══ TRECHO DE ORIGEM
Neste nosso vigésimo primeiro comentário sobre Os Lusíadas, continuaremos a ler o segundo canto da obra, onde Camões canta a visita de Mercúrio ao capitão Vasco da Gama a fim de avisa-lo para que deixe Mombaça e parta para Melinde.

CANTO II – ESTROFE 56
Como isto disse, manda o consagrado
Filho de Maia à terra, porque tenha
Um pacífico porto e sossegado,
Para onde sem receio a frota venha;
E para que em Mombaça, aventurado,
O forte capitão se não detenha,
Lhe manda mais, que em sonhos lhe mostrasse
A terra, onde quieto repousasse.
“Como isto disse, manda o consagrado filho de Maia à terra, porque tenha um pacífico porto e sossegado, para onde sem receio a frota venha (1); e para que em Mombaça, aventurado, o forte capitão se não detenha, lhe manda mais, que em sonhos lhe mostrasse a terra, onde quieto repousasse (2).”
(1) Após dar sua resposta à Vênus, onde disse que os portugueses alcançariam as terras do Oriente e ali realizariam os feitos mais grandiosos até então, Júpiter manda que deus mensageiro Mercúrio (filho de Maia) ir até a terra para que providencie um porto que seja realmente amigável à frota portuguesa.
════
══ DADOS DISPONÍVEIS
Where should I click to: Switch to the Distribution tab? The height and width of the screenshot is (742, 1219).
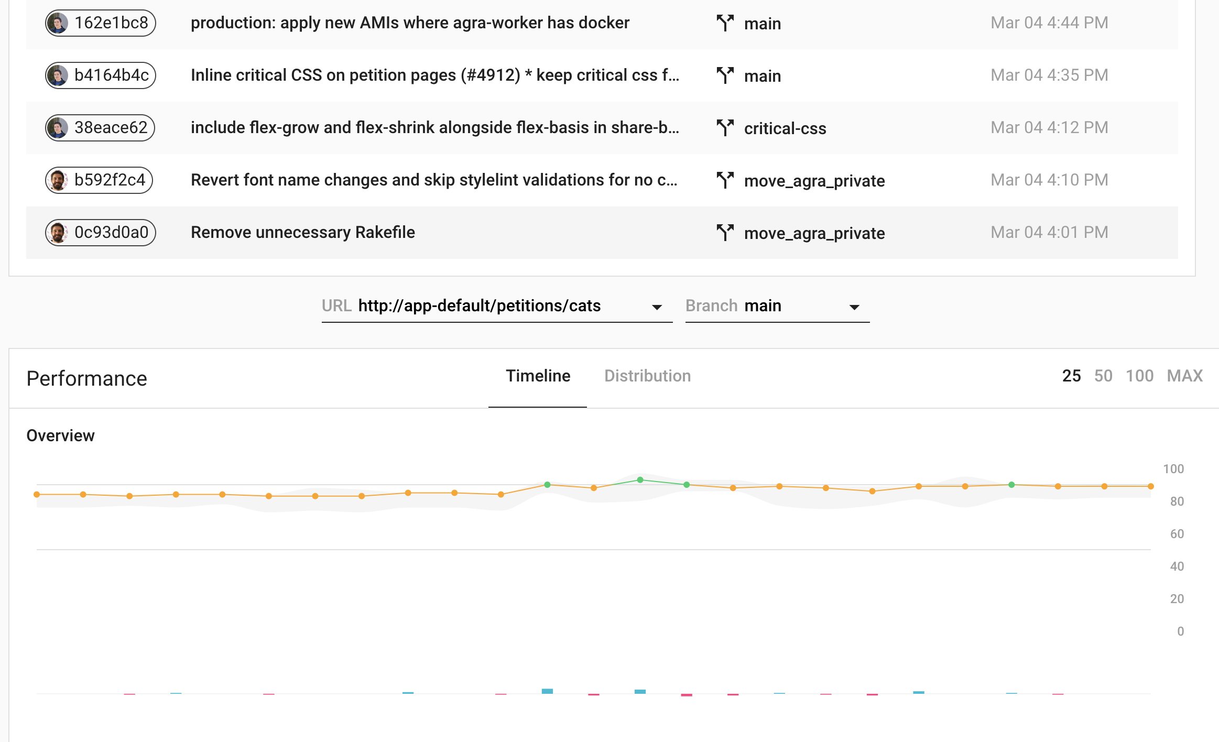pos(648,376)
════
_AÇÕES A REALIZAR_.
1. Transcreva do comentário sobre Os Lusíadas o trecho que vai de "CANTO II – ESTROFE" até "onde quieto repousasse.", incluindo ambos.
2. Relacione todos os nomes próprios de pessoas e personagens que aparecem no comentário sobre Os Lusíadas.
3. Prossiga o comentário sobre Os Lusíadas a partir da última frase apresentada.
Os dados não têm nenhum papel aqui.

_TAREFAS RESOLVIDAS_.
1.
CANTO II – ESTROFE 56
Como isto disse, manda o consagrado
Filho de Maia à terra, porque tenha
Um pacífico porto e sossegado,
Para onde sem receio a frota venha;
E para que em Mombaça, aventurado,
O forte capitão se não detenha,
Lhe manda mais, que em sonhos lhe mostrasse
A terra, onde quieto repousasse.

2. Camões, Vasco da Gama, Maia, Mercúrio, Vênus e Júpiter.

3.
(2) Também manda que ele vá até os sonhos de Vasco da Gama e lhe mostre que o porto de Mombaça é perigoso e que ali ele não perca mais tempo, pois outro local mais amigável que aguarda.
“Tendo dito isso, Júpiter manda Mercúrio, seu consagrado mensageiro, à terra para preparar um porto seguro para os portugueses descansarem. Além disso, também manda que ele visite os sonhos do capitão Vasco da Gama, o informando para que deixe Mombaça e seguia para um porto mais seguro.”
CANTO II – ESTROFE 57
Já pelo ar o Cileneu voava;
Com as asas nos pés à terra desce;
Sua vara fatal na mão levava,
Com que os olhos cansados adormece:
Com esta, as tristes almas revocava
Do Inferno, e vento lhe obedece.
Na cabeça o galero costumado.
E destarte a Melinde foi chegado.
“Já pelo ar o Cileneu voava; com as asas nos pés à terra desce; sua vara fatal na mão levava, com que os olhos cansados adormece: com esta, as tristes almas revocava do Inferno, e vento lhe obedece (1). Na cabeça o galero costumado. E destarte a Melinde foi chegado (2).”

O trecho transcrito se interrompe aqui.